EXERCISE REQUIREMENTS:
The expected output is every line of the data exactly as shown, minus the images.

═══ RECORD EXCERPTS ═══

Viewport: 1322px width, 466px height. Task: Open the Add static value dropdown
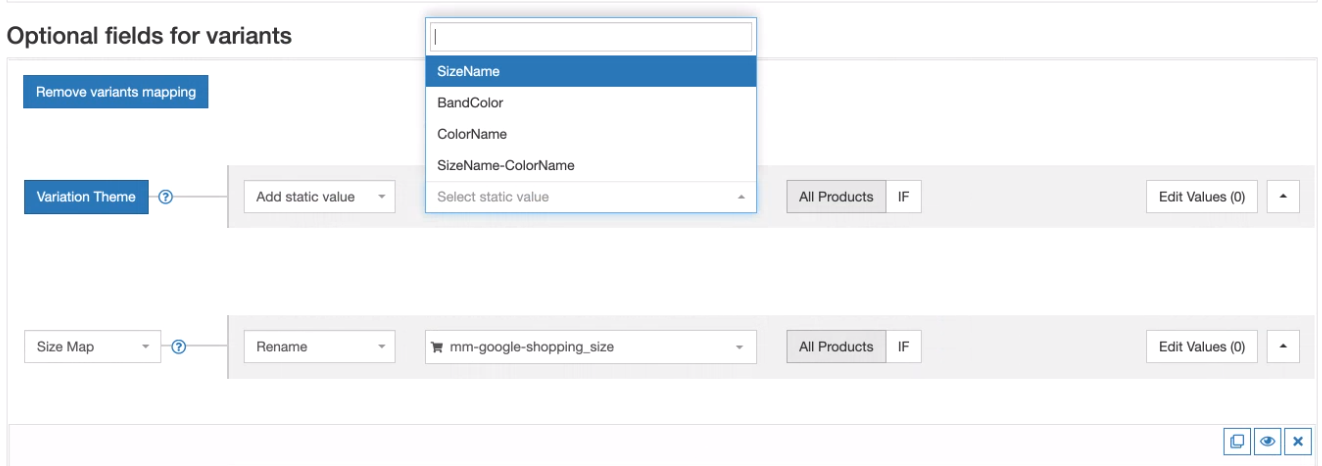[x=320, y=197]
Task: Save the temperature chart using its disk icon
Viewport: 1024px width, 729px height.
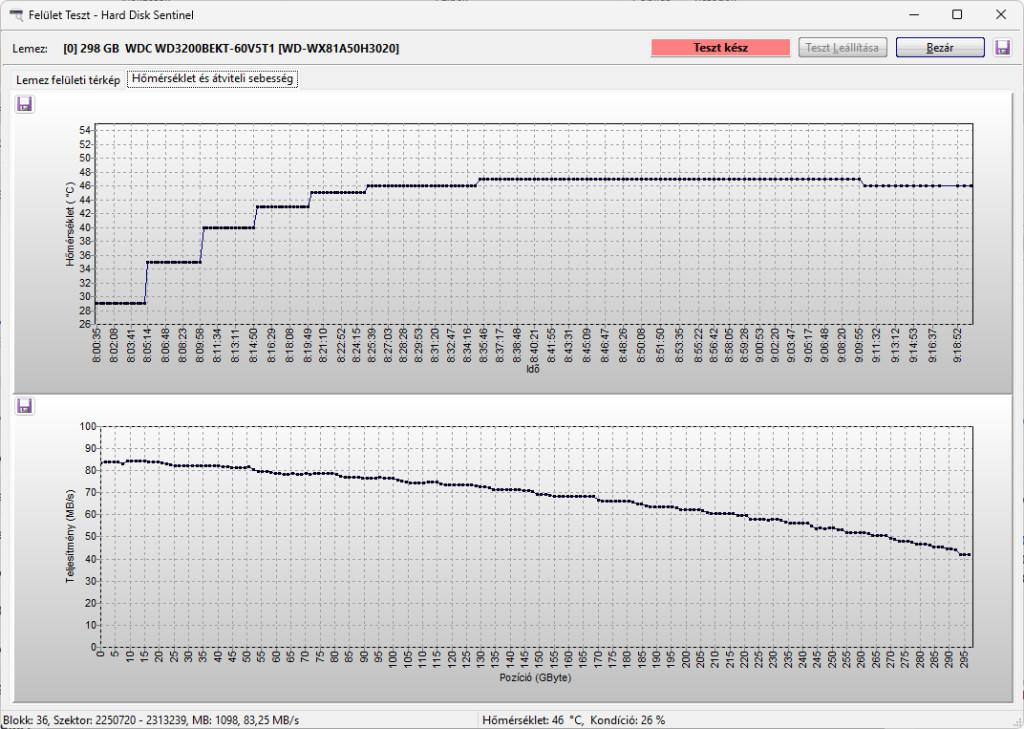Action: click(25, 104)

═══

PROBLEM SOLUTION:
Viewport: 1322px width, 466px height. Task: Open the Add static value dropdown
[x=320, y=197]
Task: Save the temperature chart using its disk icon
Viewport: 1024px width, 729px height.
Action: click(25, 104)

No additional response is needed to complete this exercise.